As today’s serverless applications become increasingly complex, we’re excited to announce that we’ve fully redesigned the Serverless view to meet our customers’ need for a more seamless debugging experience. The new Serverless view unifies telemetry data from Lambda functions and other AWS resources to give you a full overview of your entire serverless stack—making it the ideal starting point for monitoring, debugging, and optimizing your applications.
Create a logical view of your serverless application
By default, the Serverless view groups your serverless resources by service to help you easily visualize how each part of your application is performing. For each service, you will see the functions that belong to it, along with the resources (Amazon API Gateway, SNS, SQS, DynamoDB, S3, EventBridge, Kinesis) that invoked them.
While grouping by service is the default, you can also group your resources by AWS CloudFormation stack name, as well as any other tags you’ve configured (e.g., team, project, or environment). Additionally, Saved Views allows you to preserve your preferred way of grouping, so you don’t need to manually enter it every time you visit the page.

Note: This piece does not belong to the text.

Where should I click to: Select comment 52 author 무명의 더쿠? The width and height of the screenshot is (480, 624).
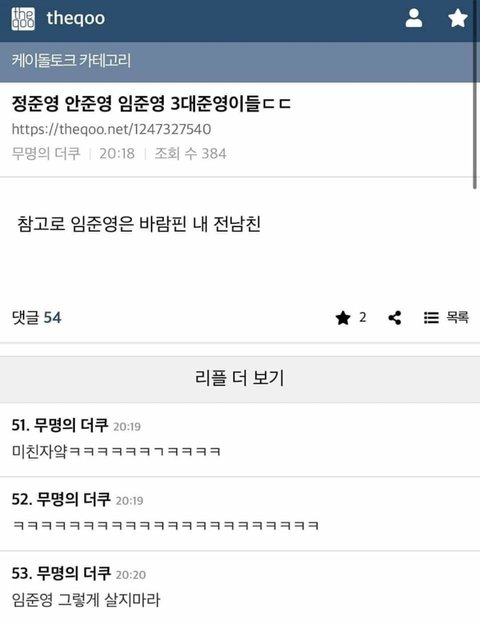tap(74, 499)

Detect and debug performance issues across your stack
The Serverless view enables you to correlate high-level metrics from AWS resources with those of Lambda functions, so you can quickly spot issues and jump-start your investigation. In the example below, we can see that one of our Lambda functions is frequently invoked, which is causing our cloud costs to increase. But the age of the oldest message in the SQS queue that invokes the function is 0 seconds, which indicates that SQS is not under heavy load.
By clicking on the queue, we can seamlessly pivot to the default dashboard for SQS and view additional statistics on message and queue activity. As our application is not latency-sensitive, we can increase the queue’s batch size, such that more requests are processed by each Lambda invocation—reducing invocation count and costs.

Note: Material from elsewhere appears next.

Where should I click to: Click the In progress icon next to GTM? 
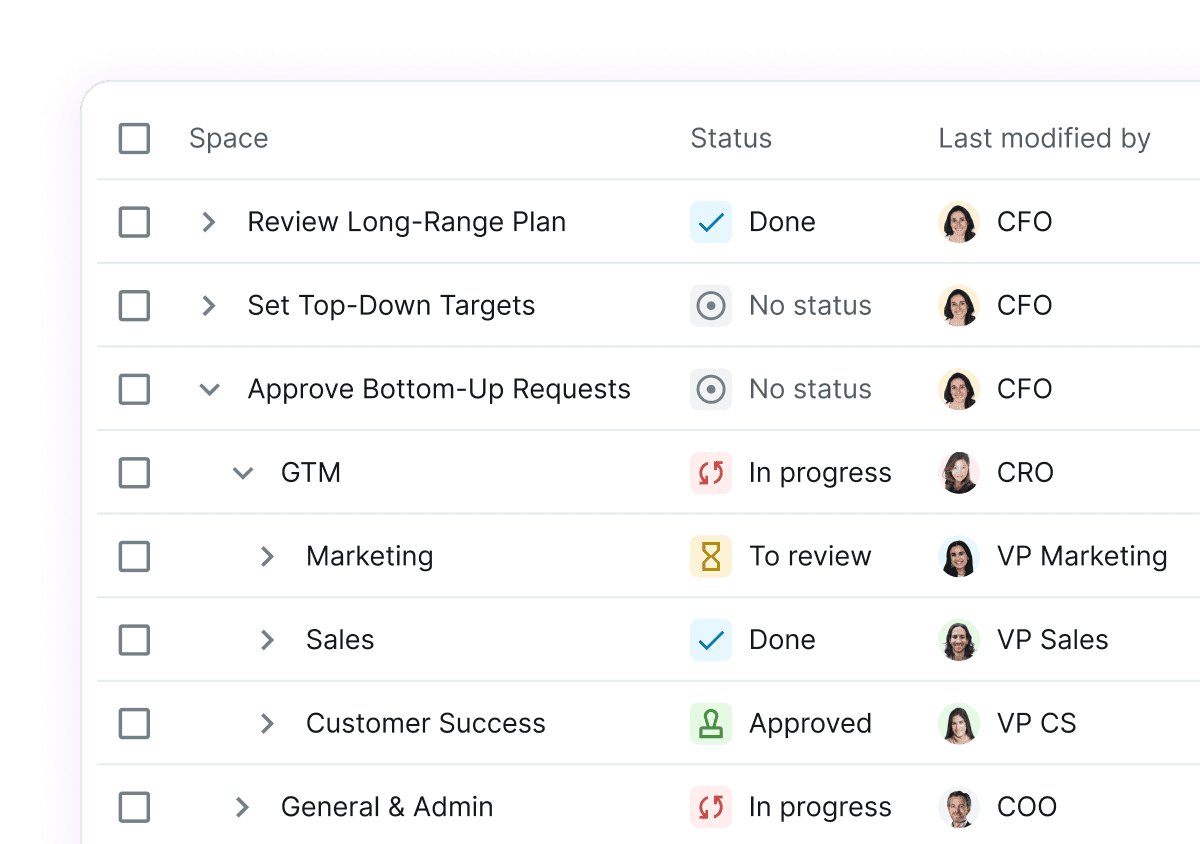[x=711, y=472]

Or, say that in a different case, a monitor alerts us of elevated latency in API Gateway. In the Serverless view, we can immediately see that the theme-park-initstate
function, which is invoked by our API, is experiencing increased throttling.
To investigate, we can click on the problematic Lambda function to view a full list of its invocations, along with key metrics, traces, and logs. Datadog APM visualizes Lambda functions and the AWS resources they invoke all in one trace, so we can track the flow of requests across our distributed architecture and determine whether the issue has propagated to downstream resources.
Start monitoring your serverless applications in the Serverless view
All customers can now group their serverless resources using any tag in the new Serverless view. At this time, only Python and Node.js functions are tied to their related resources, but we plan to add support for more runtimes in the future. To get started, enable Datadog APM for tracing and ensure you’re running Lambda Library v28+ for Python and v49+ for Node.js. Or if you’re already using AWS X-Ray to trace your applications, all you need to do is add the Lambda Library to your functions.